(Stored data entries)
= = =
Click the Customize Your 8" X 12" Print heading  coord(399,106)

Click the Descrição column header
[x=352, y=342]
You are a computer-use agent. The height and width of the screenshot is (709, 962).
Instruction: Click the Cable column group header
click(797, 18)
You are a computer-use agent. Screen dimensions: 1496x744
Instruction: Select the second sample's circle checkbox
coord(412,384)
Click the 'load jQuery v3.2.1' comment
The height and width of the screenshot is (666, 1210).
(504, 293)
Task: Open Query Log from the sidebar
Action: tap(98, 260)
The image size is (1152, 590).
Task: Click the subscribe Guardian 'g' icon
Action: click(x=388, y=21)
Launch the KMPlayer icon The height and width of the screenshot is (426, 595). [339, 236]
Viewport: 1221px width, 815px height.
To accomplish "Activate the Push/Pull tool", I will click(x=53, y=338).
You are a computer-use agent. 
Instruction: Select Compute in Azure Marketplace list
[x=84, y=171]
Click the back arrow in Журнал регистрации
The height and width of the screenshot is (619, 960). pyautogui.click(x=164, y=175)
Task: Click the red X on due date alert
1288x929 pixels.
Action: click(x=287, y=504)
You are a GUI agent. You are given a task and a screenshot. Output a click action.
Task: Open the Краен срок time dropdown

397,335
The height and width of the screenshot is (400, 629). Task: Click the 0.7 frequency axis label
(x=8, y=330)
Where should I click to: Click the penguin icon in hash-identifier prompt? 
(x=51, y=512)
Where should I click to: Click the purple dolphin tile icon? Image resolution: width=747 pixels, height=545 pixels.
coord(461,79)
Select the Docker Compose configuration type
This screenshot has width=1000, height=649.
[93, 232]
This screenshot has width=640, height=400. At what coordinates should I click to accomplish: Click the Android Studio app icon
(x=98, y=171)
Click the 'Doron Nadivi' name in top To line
= = =
Now write the data shown above out again, word for word.

Click the Customize Your 8" X 12" Print heading  coord(399,106)

Click the Descrição column header
[x=352, y=342]
You are a computer-use agent. The height and width of the screenshot is (709, 962).
Instruction: Click the Cable column group header
click(797, 18)
You are a computer-use agent. Screen dimensions: 1496x744
Instruction: Select the second sample's circle checkbox
coord(412,384)
Click the 'load jQuery v3.2.1' comment
The height and width of the screenshot is (666, 1210).
(504, 293)
Task: Open Query Log from the sidebar
Action: tap(98, 260)
The image size is (1152, 590).
Task: Click the subscribe Guardian 'g' icon
Action: click(x=388, y=21)
Launch the KMPlayer icon The height and width of the screenshot is (426, 595). [339, 236]
Viewport: 1221px width, 815px height.
To accomplish "Activate the Push/Pull tool", I will click(x=53, y=338).
You are a computer-use agent. 
Instruction: Select Compute in Azure Marketplace list
[x=84, y=171]
Click the back arrow in Журнал регистрации
The height and width of the screenshot is (619, 960). pyautogui.click(x=164, y=175)
Task: Click the red X on due date alert
1288x929 pixels.
Action: click(x=287, y=504)
You are a GUI agent. You are given a task and a screenshot. Output a click action.
Task: Open the Краен срок time dropdown

397,335
The height and width of the screenshot is (400, 629). Task: Click the 0.7 frequency axis label
(x=8, y=330)
Where should I click to: Click the penguin icon in hash-identifier prompt? 
(x=51, y=512)
Where should I click to: Click the purple dolphin tile icon? Image resolution: width=747 pixels, height=545 pixels.
coord(461,79)
Select the Docker Compose configuration type
This screenshot has width=1000, height=649.
[93, 232]
This screenshot has width=640, height=400. At what coordinates should I click to accomplish: Click the Android Studio app icon
(x=98, y=171)
Click the 'Doron Nadivi' name in top To line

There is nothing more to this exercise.